Fríamente, sin la tontería de los lazos afectivos –que para qué–, ¿alguien se traga que esas felicitaciones son sinceras? ¿Qué reflejan el “sentimiento” del que le da clic a enviar como un zombie? ¡Por favor! El onomástico –término de abuelo pa’ quedar cultos, ¿eh? – se ha convertido en un like masivo, una farsa digital donde fingimos empatía mientras el algoritmo nos hace la chambita emocional. ¡Viva la amistad 2.0! ¡Qué estafa tan lucrativa!
La tecnología irrumpe en lo emocional generando textos “humanos”, ¿estamos delegando emociones auténticas a algoritmos?
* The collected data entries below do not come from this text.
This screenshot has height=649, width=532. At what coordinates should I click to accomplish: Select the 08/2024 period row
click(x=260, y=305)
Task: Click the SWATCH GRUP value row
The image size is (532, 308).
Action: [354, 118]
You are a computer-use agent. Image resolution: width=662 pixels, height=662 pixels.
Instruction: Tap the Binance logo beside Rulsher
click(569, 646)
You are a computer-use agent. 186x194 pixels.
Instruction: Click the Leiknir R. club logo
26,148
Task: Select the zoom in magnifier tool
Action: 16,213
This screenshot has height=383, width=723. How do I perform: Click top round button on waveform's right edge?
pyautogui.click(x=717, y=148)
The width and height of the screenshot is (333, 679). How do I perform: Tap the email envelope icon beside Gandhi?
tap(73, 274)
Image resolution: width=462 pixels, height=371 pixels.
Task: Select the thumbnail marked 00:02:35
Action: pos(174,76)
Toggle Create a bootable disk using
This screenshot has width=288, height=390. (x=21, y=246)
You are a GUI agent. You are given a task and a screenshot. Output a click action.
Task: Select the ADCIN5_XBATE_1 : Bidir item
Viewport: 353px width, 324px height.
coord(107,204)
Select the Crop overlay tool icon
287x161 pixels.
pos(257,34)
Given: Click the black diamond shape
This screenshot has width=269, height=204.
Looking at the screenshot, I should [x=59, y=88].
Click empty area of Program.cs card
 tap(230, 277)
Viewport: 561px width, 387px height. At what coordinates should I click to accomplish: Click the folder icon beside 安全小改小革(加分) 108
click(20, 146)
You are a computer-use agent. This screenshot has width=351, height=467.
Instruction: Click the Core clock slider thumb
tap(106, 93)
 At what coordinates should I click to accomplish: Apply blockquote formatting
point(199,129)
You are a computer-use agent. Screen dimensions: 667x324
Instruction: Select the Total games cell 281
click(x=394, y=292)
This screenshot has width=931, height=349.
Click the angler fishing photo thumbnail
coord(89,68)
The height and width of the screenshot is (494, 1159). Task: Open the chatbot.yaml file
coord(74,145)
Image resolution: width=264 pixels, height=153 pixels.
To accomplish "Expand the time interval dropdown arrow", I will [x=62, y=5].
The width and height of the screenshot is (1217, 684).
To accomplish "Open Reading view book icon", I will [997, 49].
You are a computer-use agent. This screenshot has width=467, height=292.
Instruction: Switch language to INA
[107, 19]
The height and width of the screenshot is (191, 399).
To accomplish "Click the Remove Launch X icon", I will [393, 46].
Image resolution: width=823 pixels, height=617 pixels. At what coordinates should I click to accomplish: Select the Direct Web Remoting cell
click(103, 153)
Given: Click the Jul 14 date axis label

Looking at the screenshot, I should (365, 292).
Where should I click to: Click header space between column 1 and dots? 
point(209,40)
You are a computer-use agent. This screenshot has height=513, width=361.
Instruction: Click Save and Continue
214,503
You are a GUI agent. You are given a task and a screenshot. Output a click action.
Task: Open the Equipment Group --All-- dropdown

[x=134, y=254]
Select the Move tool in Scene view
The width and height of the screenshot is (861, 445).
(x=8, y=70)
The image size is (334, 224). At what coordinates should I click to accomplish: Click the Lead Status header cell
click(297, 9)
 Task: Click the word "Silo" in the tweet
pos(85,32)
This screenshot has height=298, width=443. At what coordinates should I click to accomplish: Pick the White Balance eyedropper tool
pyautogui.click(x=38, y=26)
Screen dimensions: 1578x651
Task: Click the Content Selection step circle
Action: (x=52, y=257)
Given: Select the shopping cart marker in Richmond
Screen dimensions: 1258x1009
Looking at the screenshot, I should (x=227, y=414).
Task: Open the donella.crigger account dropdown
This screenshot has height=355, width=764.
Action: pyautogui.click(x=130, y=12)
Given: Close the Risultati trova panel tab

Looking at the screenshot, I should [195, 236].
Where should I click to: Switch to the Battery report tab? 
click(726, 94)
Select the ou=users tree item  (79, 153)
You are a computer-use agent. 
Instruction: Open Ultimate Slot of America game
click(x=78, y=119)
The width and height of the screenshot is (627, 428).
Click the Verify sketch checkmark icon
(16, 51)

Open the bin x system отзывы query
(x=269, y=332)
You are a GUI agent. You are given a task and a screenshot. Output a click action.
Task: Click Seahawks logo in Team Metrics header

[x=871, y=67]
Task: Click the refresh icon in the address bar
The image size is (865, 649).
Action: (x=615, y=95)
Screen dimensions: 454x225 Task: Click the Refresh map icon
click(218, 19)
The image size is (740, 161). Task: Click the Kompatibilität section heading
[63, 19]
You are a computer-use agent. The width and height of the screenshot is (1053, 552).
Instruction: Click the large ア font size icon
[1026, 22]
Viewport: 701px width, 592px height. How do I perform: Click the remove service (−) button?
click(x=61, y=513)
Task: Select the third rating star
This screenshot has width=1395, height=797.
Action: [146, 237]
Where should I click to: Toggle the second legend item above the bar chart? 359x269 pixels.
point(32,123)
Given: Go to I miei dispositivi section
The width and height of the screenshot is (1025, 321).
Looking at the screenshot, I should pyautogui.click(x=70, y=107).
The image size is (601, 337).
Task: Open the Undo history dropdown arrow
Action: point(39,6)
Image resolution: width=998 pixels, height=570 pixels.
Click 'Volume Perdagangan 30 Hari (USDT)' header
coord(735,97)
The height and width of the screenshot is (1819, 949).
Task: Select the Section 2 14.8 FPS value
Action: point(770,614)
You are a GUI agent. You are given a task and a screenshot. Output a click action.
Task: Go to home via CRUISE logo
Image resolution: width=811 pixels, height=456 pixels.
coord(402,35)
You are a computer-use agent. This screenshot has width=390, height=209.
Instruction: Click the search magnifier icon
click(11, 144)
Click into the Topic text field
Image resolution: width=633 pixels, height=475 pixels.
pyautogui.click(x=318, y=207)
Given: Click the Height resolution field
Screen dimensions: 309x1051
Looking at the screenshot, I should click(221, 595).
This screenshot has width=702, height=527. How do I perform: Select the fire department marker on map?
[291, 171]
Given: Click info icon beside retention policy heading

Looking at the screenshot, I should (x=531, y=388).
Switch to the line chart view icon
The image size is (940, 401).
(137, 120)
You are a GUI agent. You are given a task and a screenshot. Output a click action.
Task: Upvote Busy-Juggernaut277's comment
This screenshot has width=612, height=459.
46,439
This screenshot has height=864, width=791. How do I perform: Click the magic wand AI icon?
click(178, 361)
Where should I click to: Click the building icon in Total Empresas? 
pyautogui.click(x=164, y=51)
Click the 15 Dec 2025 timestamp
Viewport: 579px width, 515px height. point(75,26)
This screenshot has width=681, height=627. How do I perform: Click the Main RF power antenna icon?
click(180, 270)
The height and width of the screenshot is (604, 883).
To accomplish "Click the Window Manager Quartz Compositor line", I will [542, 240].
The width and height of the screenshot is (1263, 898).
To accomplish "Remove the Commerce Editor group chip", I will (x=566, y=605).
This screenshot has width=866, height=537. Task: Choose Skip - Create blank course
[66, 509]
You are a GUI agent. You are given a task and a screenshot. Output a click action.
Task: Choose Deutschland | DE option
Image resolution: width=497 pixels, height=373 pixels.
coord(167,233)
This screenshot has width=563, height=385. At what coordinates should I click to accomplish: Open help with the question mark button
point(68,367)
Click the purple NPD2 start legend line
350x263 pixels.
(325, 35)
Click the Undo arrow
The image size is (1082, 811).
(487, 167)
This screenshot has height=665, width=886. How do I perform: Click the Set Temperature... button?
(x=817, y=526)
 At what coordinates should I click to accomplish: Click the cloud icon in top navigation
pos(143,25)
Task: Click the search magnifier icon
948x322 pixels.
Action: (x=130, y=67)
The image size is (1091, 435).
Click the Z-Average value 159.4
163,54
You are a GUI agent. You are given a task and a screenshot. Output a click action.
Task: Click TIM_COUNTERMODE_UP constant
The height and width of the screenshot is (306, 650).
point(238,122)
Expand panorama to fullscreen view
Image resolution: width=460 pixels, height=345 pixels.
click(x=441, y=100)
Sí, pero al ser tan repetitivas, pues revelan la fragilidad de nuestros afectos: automatizan la cortesía, ahorrando esfuerzo real, lo que podría vaciar de autenticidad las interacciones. Esto diluye la espontaneidad humana, convirtiendo sentimientos en fórmulas predecibles; sin embargo, también democratiza la expresión, permitiendo conexiones superficiales que, en exceso, podrían erosionar la empatía genuina. Pero no la reemplaza.
Aun así, ofrecen un puente para los tímidos o distraídos, recordándonos que la tecnología no crea sentimientos, solo los simula; el riesgo está en confundir la copia con el original, erosionando la conexión humana profunda. Recuerde que el verdadero calor está en lo imperfecto y personal.